━━ INFORMATION ━━

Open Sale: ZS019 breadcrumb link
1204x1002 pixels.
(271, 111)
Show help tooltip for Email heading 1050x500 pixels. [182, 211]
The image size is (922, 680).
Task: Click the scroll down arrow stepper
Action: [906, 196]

━━━

-- WHAT YOU NEED TO DO --
Find the line that contains "Show help tooltip". Repeat it and every line after it, exactly as written, up to and including the last line of the records above.

-- OUTPUT OF THE EXERCISE --
Show help tooltip for Email heading 1050x500 pixels. [182, 211]
The image size is (922, 680).
Task: Click the scroll down arrow stepper
Action: [906, 196]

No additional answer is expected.